Whether building your credit for the first time or recovering from a history of bad credit, there are some great tactics that you can use to get the ball rolling in the right direction.  Any type of credit building or repairing takes months to years to fully accomplish, but incremental progress and credit score increases can be seen along the way and sometimes the most significant positive change occurs within the first few months of this process.
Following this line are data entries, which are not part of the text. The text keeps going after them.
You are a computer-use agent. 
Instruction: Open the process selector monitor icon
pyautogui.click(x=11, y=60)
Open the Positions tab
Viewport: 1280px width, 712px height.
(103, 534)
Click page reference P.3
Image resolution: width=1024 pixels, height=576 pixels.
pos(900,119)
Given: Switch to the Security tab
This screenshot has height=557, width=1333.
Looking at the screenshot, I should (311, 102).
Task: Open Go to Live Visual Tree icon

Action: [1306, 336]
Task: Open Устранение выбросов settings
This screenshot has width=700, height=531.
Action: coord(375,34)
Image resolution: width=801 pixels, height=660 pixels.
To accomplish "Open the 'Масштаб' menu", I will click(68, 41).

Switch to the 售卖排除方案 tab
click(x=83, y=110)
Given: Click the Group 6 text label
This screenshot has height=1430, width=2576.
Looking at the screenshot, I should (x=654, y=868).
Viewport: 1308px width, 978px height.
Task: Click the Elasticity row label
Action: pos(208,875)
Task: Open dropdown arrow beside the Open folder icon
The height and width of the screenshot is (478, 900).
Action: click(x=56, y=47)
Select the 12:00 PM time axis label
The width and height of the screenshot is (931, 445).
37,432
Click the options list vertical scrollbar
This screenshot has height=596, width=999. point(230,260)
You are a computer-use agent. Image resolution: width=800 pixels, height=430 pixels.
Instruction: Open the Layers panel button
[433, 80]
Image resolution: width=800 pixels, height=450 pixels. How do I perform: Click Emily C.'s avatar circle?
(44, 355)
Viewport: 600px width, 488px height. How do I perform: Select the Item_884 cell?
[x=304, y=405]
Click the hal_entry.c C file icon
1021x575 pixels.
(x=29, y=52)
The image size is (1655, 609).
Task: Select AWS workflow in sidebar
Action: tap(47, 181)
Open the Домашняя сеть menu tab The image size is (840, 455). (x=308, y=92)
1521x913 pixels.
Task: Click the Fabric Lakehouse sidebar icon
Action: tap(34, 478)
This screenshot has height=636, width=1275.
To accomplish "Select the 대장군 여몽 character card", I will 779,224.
The first step to take is to download your credit reports, even if you think you have no history of credit.  Go to annualcreditreport.com and download your credit reports from all 3 credit bureaus – Experian, Equifax and Transunion.  That is the official government site which is setup to provide free access to your credit reports once each year, or usually when you have been denied credit.  Some people have trouble setting up their account at this site, but it is still your first choice for retrieving your credit reports.  If you are unable to access your credit profiles at annualcreditreport.com, then you can sign up with Credit Karma .  It is also free to join, but will only provide you with your Experian credit report and estimated score.  You would need to simply contact TransUnion and Equifax directly to request your report from them in this instance.  It is important to review your credit report from each of the three credit reporting agencies because it is very common for the information they report about you to differ.  Ensure only accurate information is being reported about you in each report, including your current address.  If you see items that are not accurate, you can either challenge them yourself by filing a dispute or you can contact a professional to have it done for you.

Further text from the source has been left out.